Because you're working with a group of people who you count on every second for your life.
And you live together in a firehouse.
You eat together, you sleep together, you cook together.
You risk your lives together.
You know their families.
They know your family.
You know that if I die, that guy's taking care of my kids forever, which is what I continue to do now for my friends' children.
I told you the story of young Mike Lynch, who now wants to go in the military.
He was two years old when his father, the angel, was murdered.
And I promised young Mike's mom, Mike Sr.'s widow, Denise, that I would take care of his children.
And now I am mentoring his son.
He's 22 years old.
He's going to go in, we hope, to the Navy SEALs.
We're trying to get him there.
And he's like a son to me.
And any one of them, if I was killed in 9-11 and if I had kids, any one of them would have done that for me.
And that's why being a New York City firefighter, being a firefighter anywhere in America, is the greatest job in the world.
It's family.
You don't get rich.
Right.
But you can pay your bills.
and you grow up doing something very important.
You teach your children about what's important in life, the most important things.
And you have a blast along the way.
That was super powerful, Tim.
Thank you so much for being here.
Tell me about your book you brought.
Yeah.
So just the one book is called What Brothers Do by Michael Everett Brown.
Michael passed away about six weeks ago from 9-11 cancer.
His brother, if you can see on the back there.
Hold it up next to your face.
Yeah, okay.
There you go.
On the back there, that's Michael with his blood brother, Patrick.
My last name is also Brown, but I'm not blood brothers with them.
Patrick was one of my two best friends.
He was a captain, a legend captain in the New York City Fire Department, murdered on September 11th.
Patrick's brother, Michael, wrote this book about our experience.
It is a true, powerful, powerful, true story of what we went through after September 11th.
And all the profits from this go to the Stephen Siller Tunnel to Towers Foundation.
Favorite charity, the one I do the most work for.
Steven Siller was a fireman murdered on September 11th.
The proceeds from this book will go to build homes for catastrophically injured military or to pay off the mortgages of firefighters and police officers throughout America who were killed in the line of duty.

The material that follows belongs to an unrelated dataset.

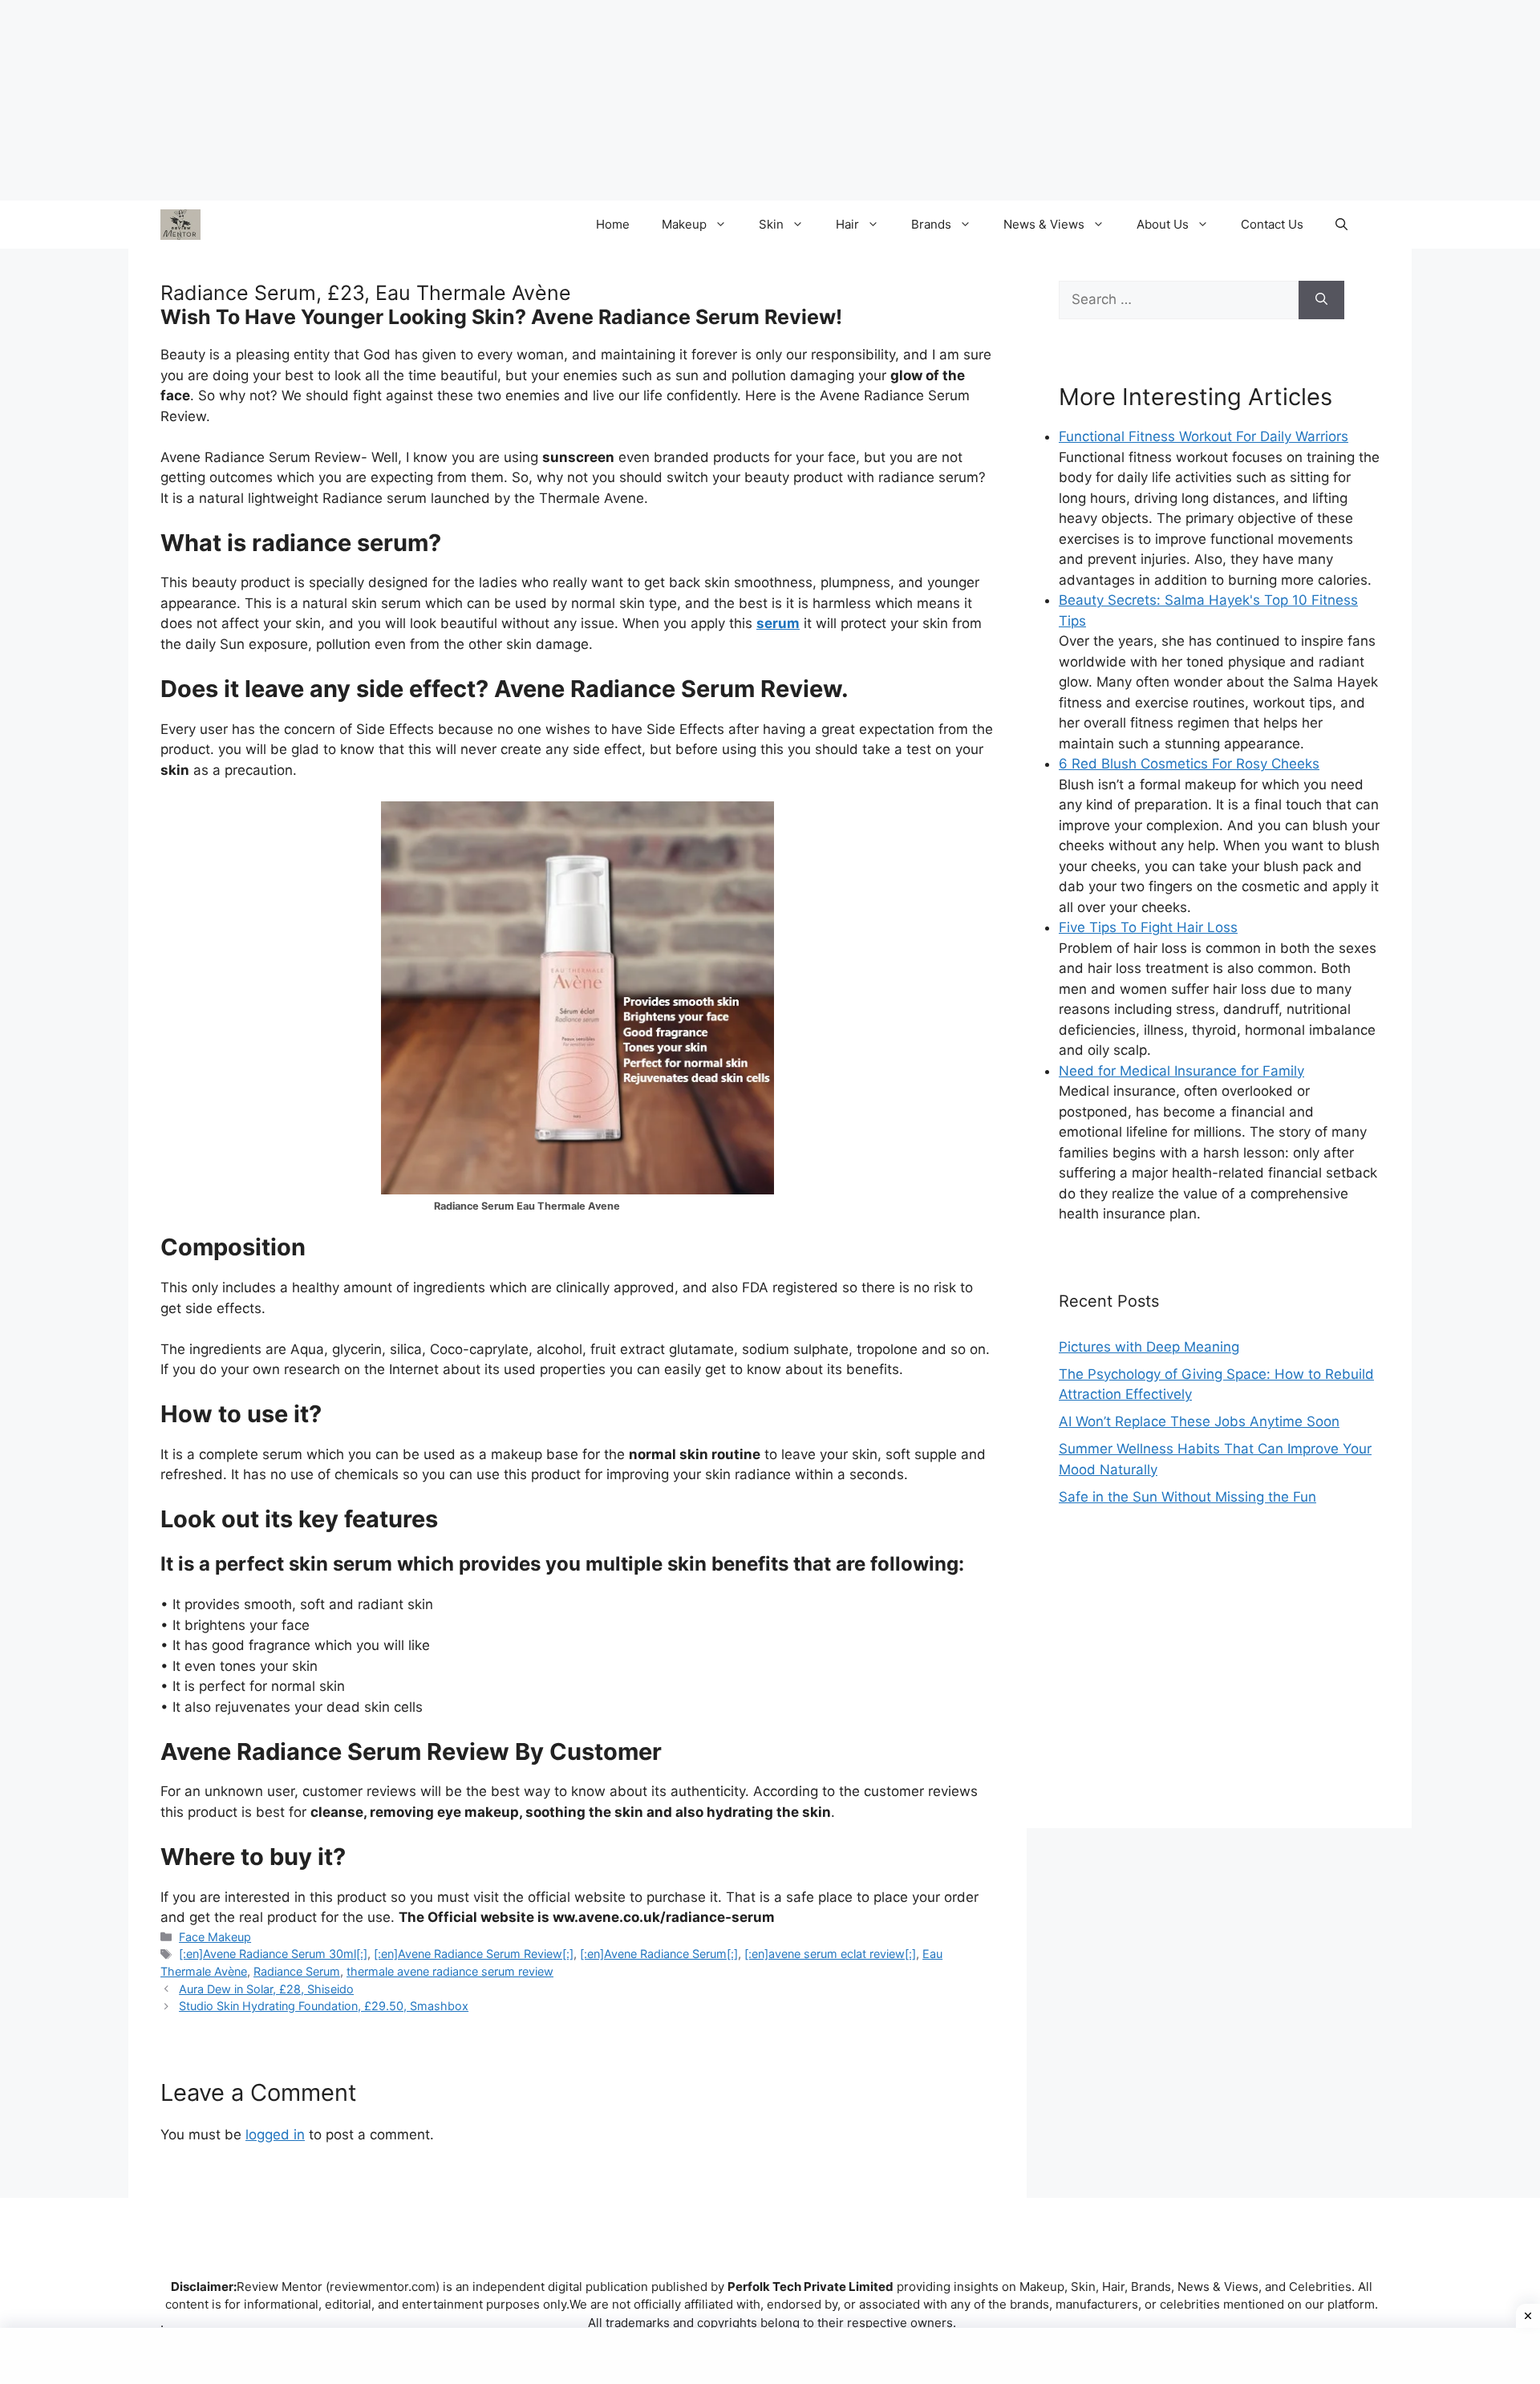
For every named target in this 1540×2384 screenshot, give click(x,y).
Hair (847, 224)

So we go around, we pay the mortgages off.
In the last 36 days leading up to Christmas, we paid 36 mortgages off throughout America.
Wow.
Yeah.
It's the real deal.
We're doing some concerts coming up.
I don't think I'm allowed to say who, but basically the biggest musicians or bands in the world are playing concerts to benefit the Stephen Siller Tunnel of the Towers.
If you buy this book, you get to read our story.
The proceeds benefit the Stephen Siller Tunnel of the Towers Foundation, the greatest charity I've ever been a part of, and they do the greatest work.
Over 93% of the end dollar goes to the end user, so they're a gold star charity.
They're the best.
What Brothers Do by Michael Everett Brown.
Thank you.
That's amazing, man.
Thank you again.
I can't thank you enough for being here and sharing that story.
It's extremely powerful.
Thanks for having me.
And I'm grateful that you're getting the word out.
This is a part of Never Forget.
The stories I tell are important for all of your listeners to hear, and especially the young people coming up, right?
I'm not getting any younger.
A lot of the people who have firsthand stories are dying from 9-11 illness.
So the fact that you're helping me get the story out.